WHAT YOU WILL DO: Turn the lines of the records below into a JSON list of strings with one string per line, skipping blank lines and leaving the pictures out.

☆ ☆ ☆ ☆

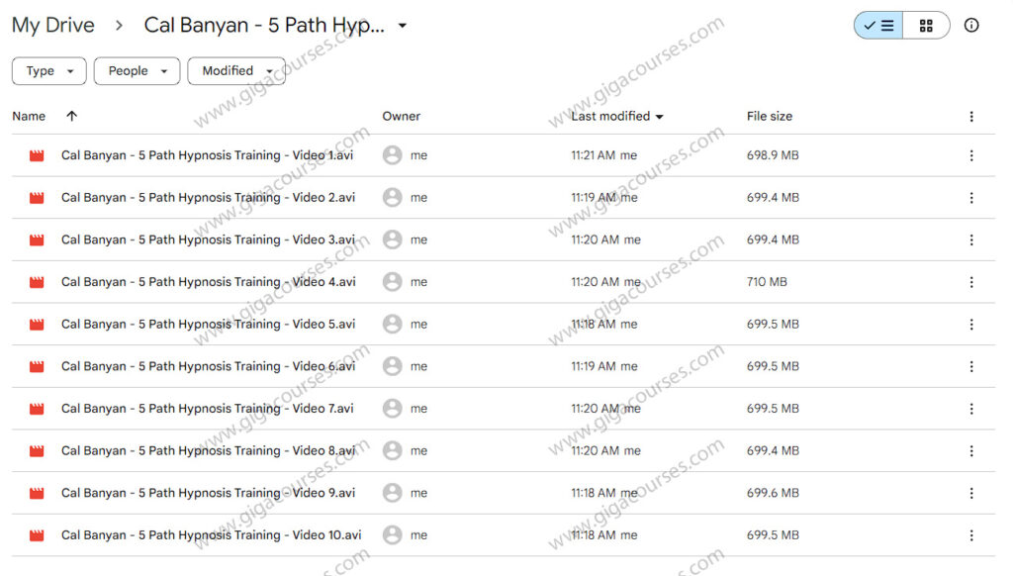Open more options for Video 3.avi
The height and width of the screenshot is (576, 1013).
tap(970, 240)
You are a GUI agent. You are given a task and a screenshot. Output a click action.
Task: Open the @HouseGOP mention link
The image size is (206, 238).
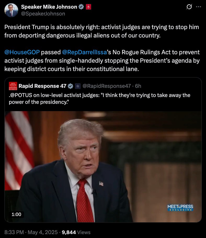tap(22, 52)
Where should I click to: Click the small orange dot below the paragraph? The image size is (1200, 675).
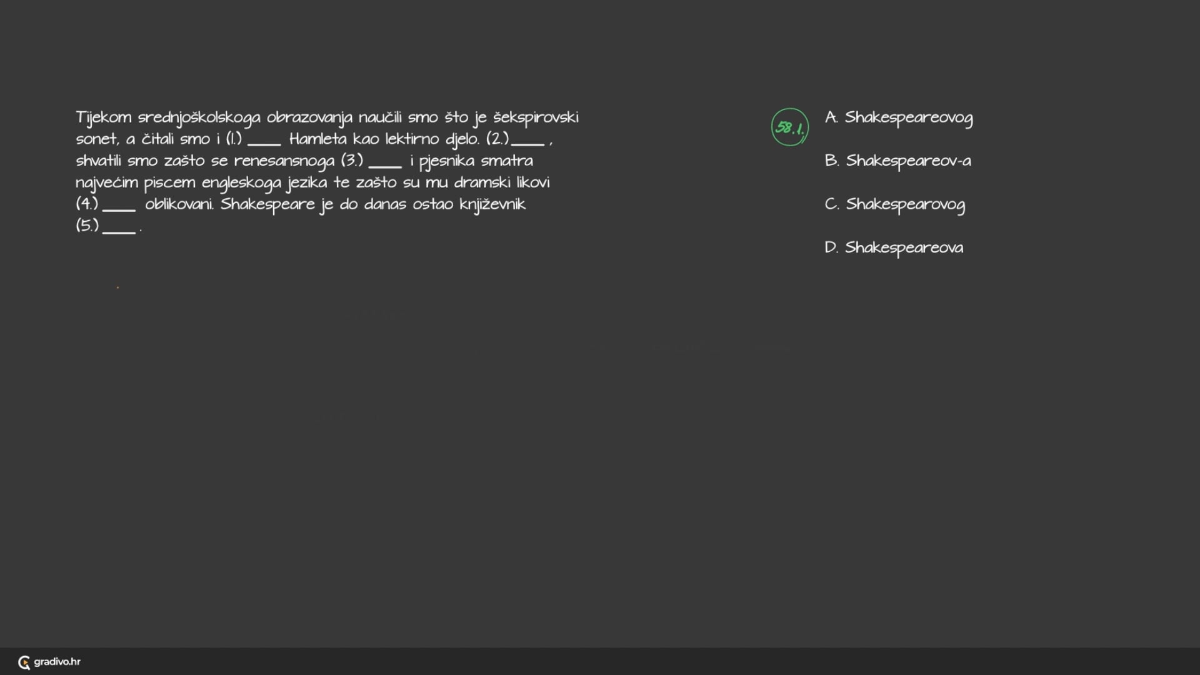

☆ ☆ ☆ ☆

RESULT:
[
  "Open more options for Video 3.avi",
  "The height and width of the screenshot is (576, 1013).",
  "tap(970, 240)",
  "You are a GUI agent. You are given a task and a screenshot. Output a click action.",
  "Task: Open the @HouseGOP mention link",
  "The image size is (206, 238).",
  "tap(22, 52)",
  "Where should I click to: Click the small orange dot below the paragraph? The image size is (1200, 675)."
]